▶ **List of tasks**:
A. Reproduce the Scotts GT thread word for word from "I have the Scotts" to "possibly a tiller.".
B. Carry on the forum thread about the Scotts S2554 GT tractor, starting after its final sentence.

# S2554 Scotts GT



## luckycharms

I have the Scotts S2554 GT unit and I absolutely love it. Does anyone know what this might translate over to directly with JD line of products? When I bought it from HD, I knew it was more tractor than I need, but the 25HP 56" cut this garden tractor was on sale for $1,000 less than the MSRP of $3,999.00. That, coupled with a 10% discount for a first purchase on a Home Depot card, made for an incredible deal. I didn't get any implements, but plan to get a front bumper, garden cart and possibly a tiller. 

Also, the deck itself is very stout, boasting thicker metal than most. I don't care for the plastic hood, which I had to have swapped out because mine arrived at the store with deep gouges on the side. Plus this plastic hood seems to attract scratches from branches like a magnet. Anyone have any experience with the Scotts GTs and/or the corresponding JD line models? The biggest problem I encountered was the attachment of the sleeve hitch to the rear of the tractor which is required for certain attachments. A bracket that must attach to the back of the tractor is to be bolted in 2 holes on a metal plate just behind the gas tank. The right side goes in just fine but there is not nearly enough clearance to insert the bolt on the left side due to the very narrow space between the gas tank and the metal plate. I finally learned the proper methods of getting it installed (removing key components of the GT) and after I knew what to do, it didn't take so long. 

In any case, just wanted to drop in and say hello.
This looks like a really nice site.

LC


----------



## tisenberg

Since you said GT, I wonder if it lines up with the G100. Seems to match, but I don't have all the specs.

▶ **Information shown**:
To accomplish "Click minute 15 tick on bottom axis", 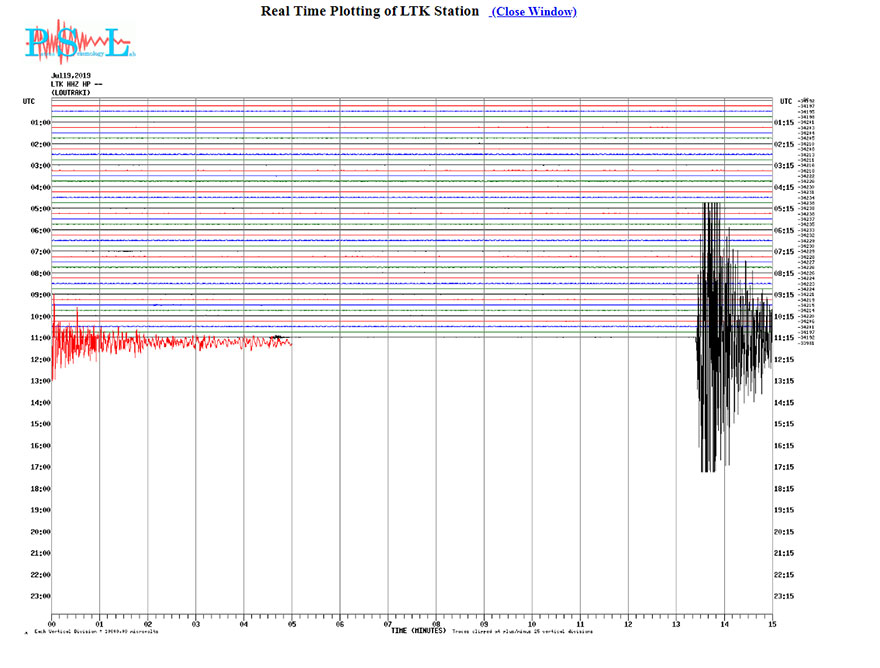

▶ **Responses**:
A.
I have the Scotts S2554 GT unit and I absolutely love it. Does anyone know what this might translate over to directly with JD line of products? When I bought it from HD, I knew it was more tractor than I need, but the 25HP 56" cut this garden tractor was on sale for $1,000 less than the MSRP of $3,999.00. That, coupled with a 10% discount for a first purchase on a Home Depot card, made for an incredible deal. I didn't get any implements, but plan to get a front bumper, garden cart and possibly a tiller.

B.
----------



## jodyand

*Welcome luckycharms*

As tisenberg said the G100 is what the old Scott S2554 GT was. Sounds like you got a heck of a deal on it it'll last you a long while with good maintenance. If you have any pictures of it post them so people can see this monster.:cpu: And again welcome:friends: 
Jody


----------



## amicks

Glad to see ya onboard luckycharms. Welcome


----------



## Ingersoll444

When I was tractor shopping 3 years ago, I was SO close to getting the Scotts 2554. 

About the only thing stopping me was the manual lift. REAL nice tractor. If I did not fall into my Ingersoll 4444, I would have one right now.


----------



## Argee

> _Originally posted by luckycharms _
> *I have the Scotts S2554 GT unit and I absolutely love it. Does anyone know what this might translate over to directly with JD line of products? LC *


Welcome LC. Hope you enjoy the forum. Post often and keep us up to date on your likes and dislikes of your S2554GT.

Your tractor translates to the G100. It should use the same ground engaging attachments. It might have a problem hooking up to some of the Deere made attachments for the G100. As is the case with all manufacturers, they make an improvement from time to time and the new stuff doesn't fit the old.


----------



## Stewart

:ditto: on the G-100. Welcome aboard!!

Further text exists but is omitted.